Это потом выяснится, что, благодаря подвижности, текучести его актерской и человеческой природы, мало кто так, как Бурков, может играть героев, у которых сто пятьдесят оттенков характера. Например, следователя Федяева в «Стариках-разбойниках» Эльдара Рязанова. С его, Федяева, способностью продать подчиненного, немолодого человека, с потрохами — и в то же время с бесконечной преданностью делу: это беспечное «ерунда, бандитская пуля», и раненая рука на перевязи, которую он носит, смущаясь, как труженица-мать неожиданно захворавшее дитя… Или Артюхов, крепостной камердинер графа Мерзляева в рязановской картине «О бедном гусаре замолвите слово». Что за человек, поди разбери. И холопство в нем, и ненависть к хозяину, и желание прослыть образованным («В искусстве мы тоже кое-что понимаем»), и ум (получив вольную, разбогател), и разудалость (однажды напился и замерз под забором). А главное, обаятелен Егорыч, потому что живой, шельма, будто с улицы забежал в картину…
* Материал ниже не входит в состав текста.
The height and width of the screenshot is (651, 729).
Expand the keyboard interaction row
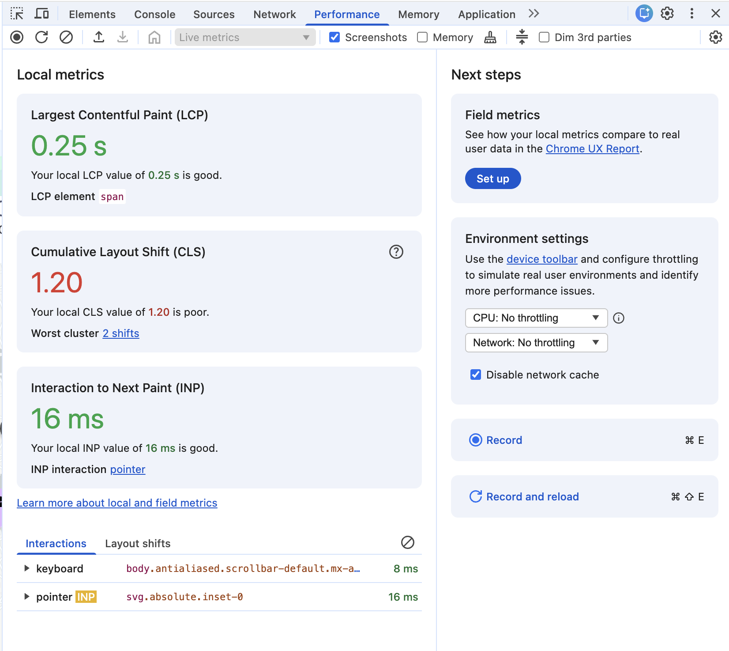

В семнадцать лет Бурков оказался на удивление уверен в своем призвании. Отодвинул все, что мешало, в том числе и отношения с девушками. Так и писал в дневнике, в запале молодости, что любовь — потом. Думал только о завоевании столичных подмостков. Поэтому, руководствуясь заветом Юлия Цезаря «пришел, увидел, победил», застенчивый и горячечный юноша рванул в Москву поступать в театральный институт.